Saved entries
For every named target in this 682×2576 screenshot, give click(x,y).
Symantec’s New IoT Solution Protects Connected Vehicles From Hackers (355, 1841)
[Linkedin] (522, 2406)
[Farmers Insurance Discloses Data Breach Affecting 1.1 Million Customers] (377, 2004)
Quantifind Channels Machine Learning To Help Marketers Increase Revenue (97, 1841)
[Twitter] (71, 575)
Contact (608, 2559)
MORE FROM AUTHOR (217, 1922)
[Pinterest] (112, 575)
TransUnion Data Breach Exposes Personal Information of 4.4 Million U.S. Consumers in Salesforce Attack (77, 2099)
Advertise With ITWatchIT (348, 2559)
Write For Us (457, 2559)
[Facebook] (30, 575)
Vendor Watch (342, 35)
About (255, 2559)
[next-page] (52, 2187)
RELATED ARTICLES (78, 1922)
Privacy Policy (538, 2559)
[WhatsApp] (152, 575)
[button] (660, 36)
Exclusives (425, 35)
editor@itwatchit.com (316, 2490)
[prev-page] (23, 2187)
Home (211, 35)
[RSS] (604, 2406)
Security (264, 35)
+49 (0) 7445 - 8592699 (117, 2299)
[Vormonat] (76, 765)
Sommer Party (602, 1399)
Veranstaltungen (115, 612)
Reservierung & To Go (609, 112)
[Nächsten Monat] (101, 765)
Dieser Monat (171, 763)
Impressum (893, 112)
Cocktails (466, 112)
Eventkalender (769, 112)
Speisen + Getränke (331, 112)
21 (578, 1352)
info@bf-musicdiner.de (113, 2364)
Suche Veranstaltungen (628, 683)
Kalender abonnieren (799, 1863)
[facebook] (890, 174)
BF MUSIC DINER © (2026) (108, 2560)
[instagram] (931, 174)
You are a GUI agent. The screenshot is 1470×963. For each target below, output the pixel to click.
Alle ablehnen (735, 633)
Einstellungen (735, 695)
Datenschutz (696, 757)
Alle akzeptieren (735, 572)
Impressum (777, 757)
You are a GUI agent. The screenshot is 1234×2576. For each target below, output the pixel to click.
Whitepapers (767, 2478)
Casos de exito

■ **Task details**
Copy each line above that contains the string "target".

■ **Task response**
For every named target in this 682×2576 screenshot, give click(x,y).
You are a GUI agent. The screenshot is 1470×963. For each target below, output the pixel to click.
You are a GUI agent. The screenshot is 1234×2576. For each target below, output the pixel to click.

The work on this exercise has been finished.